Many Canadians have financial issues, even at the best of times. Throw a record-breaking inflation into the mix and finances can get even more stressful.
Over half of Canadians say they’re worse off financially than a year ago, and a third of them believe things will get worse in the coming year. Many people who are struggling financially often consider taking out a loan to help ease their cash flow worries.
A popular choice among homeowners is to refinance a mortgage, which can often be a better option than a personal loan or line of credit. But what does it mean to refinance a mortgage? And is it the right choice for you?
To help you decide, we take a look at the refinance mortgage meaning, the credit score needed to refinance a mortgage and lender refinance rates. We also examine the difference between a mortgage renewal vs. refinance, mortgage refinance closing costs, if you can refinance a mortgage with bad credit and when not to refinance a mortgage. We also explore a refinance mortgage alternative option for Canadian homeowners age 55-plus.
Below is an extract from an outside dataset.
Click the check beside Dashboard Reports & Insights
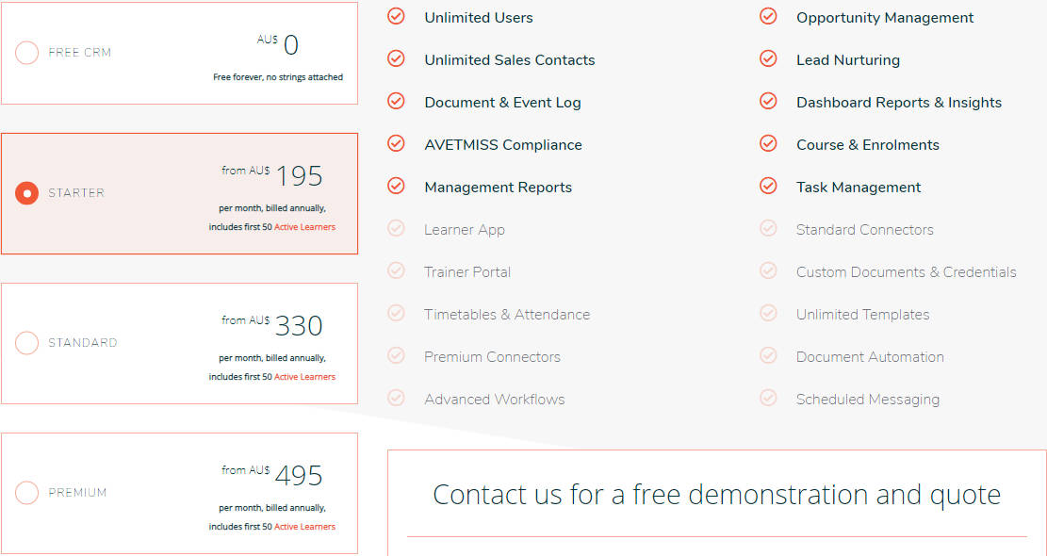 [x=768, y=101]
What is a refinance mortgage?
A refinance mortgage (or mortgage refinance) is when you change the terms of your current mortgage, usually to increase the amount of money you owe. The refinance mortgage meaning, therefore, is to make a significant change to your current mortgage, often by changing the lender and/or the principal amount.
How does a mortgage refinance work?
In Canada, in theory, you can get a mortgage refinance for up to 80% of the value of your home, minus what you already owe. So, let’s say you own a home worth $600,000 and your current mortgage is $200,000. You could refinance your mortgage for an extra $280,000. Here’s how it’s calculated:
80% of $600,000 = $480,000
$480,000 – $200,000 = $280,000
In this instance, you may be tempted to wonder, should I refinance my mortgage for $280,000? Probably not, for a couple of reasons.
Firstly, this level of mortgage refinance would increase your regular mortgage payments by more than double, and put a lot of stress on your cash flow. Secondly, you might not qualify for this amount of money. While 80% of your home’s value is the maximum you could borrow up to, you also need to qualify according to your lender’s debt service ratios.
There are mathematical formulas that take into account your income, your debts, your expenses and your new mortgage payments, to work out if you can afford to pay your mortgage. If your income is too low, and/or your debts, expenses and mortgage payments too high, you won’t qualify for this level of mortgage refinance.
When you refinance a mortgage, you are basically taking on a brand-new mortgage, so it’s an opportunity to change several aspects of your old mortgage, such as:
- Having a different interest rate
- Borrowing more (or less) money
- Changing the amortization (the number of years it will take to pay off the loan in full)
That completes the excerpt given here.